**TASK INPUTS:**

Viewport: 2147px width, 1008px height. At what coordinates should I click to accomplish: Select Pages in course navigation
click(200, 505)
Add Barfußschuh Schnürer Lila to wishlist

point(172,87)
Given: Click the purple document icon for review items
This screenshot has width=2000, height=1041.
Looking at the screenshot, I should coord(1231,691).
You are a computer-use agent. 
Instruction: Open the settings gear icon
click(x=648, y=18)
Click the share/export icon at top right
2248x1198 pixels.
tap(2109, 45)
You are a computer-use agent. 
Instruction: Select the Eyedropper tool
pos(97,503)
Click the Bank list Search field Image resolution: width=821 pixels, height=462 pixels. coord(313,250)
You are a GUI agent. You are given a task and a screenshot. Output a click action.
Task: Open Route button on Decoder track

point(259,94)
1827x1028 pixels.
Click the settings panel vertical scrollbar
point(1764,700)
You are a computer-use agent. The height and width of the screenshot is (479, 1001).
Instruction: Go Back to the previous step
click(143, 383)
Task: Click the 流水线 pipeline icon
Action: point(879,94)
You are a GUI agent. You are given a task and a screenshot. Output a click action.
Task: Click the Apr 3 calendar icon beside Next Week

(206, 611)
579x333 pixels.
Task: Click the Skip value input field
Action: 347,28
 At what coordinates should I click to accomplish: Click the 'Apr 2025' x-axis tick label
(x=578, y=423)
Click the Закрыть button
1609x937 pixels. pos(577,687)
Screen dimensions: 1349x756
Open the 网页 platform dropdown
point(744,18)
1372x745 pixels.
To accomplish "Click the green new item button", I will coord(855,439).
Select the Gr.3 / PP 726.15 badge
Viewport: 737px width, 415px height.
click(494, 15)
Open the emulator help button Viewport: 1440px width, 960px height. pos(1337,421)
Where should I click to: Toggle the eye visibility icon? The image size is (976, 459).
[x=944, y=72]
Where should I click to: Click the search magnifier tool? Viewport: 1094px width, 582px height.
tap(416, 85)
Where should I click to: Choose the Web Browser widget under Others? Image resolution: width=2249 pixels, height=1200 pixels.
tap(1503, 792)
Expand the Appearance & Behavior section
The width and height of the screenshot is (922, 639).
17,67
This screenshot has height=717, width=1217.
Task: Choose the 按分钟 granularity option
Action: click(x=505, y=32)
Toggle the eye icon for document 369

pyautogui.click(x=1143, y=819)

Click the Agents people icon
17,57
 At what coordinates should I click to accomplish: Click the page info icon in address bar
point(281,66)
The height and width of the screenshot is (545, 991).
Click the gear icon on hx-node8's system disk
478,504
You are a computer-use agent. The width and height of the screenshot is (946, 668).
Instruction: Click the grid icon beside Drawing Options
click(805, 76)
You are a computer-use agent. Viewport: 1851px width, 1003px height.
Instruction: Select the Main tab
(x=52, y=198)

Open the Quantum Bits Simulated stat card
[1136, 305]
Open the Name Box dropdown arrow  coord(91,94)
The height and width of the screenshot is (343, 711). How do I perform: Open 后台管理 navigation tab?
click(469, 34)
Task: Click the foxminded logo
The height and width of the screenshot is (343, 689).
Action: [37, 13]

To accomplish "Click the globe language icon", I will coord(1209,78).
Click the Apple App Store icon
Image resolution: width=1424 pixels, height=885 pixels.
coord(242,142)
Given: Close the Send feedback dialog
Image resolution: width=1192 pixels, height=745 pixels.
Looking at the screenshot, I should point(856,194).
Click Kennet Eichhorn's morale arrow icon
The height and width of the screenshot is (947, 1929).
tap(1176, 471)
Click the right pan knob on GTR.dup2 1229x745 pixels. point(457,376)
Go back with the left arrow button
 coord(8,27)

**TASK ITEM:**
Your answer should be exactly the lines of the material above, starting at the one that holds "Given: Close the Send feedback dialog" and ending with the last.

**REPLY:**
Given: Close the Send feedback dialog
Image resolution: width=1192 pixels, height=745 pixels.
Looking at the screenshot, I should point(856,194).
Click Kennet Eichhorn's morale arrow icon
The height and width of the screenshot is (947, 1929).
tap(1176, 471)
Click the right pan knob on GTR.dup2 1229x745 pixels. point(457,376)
Go back with the left arrow button
 coord(8,27)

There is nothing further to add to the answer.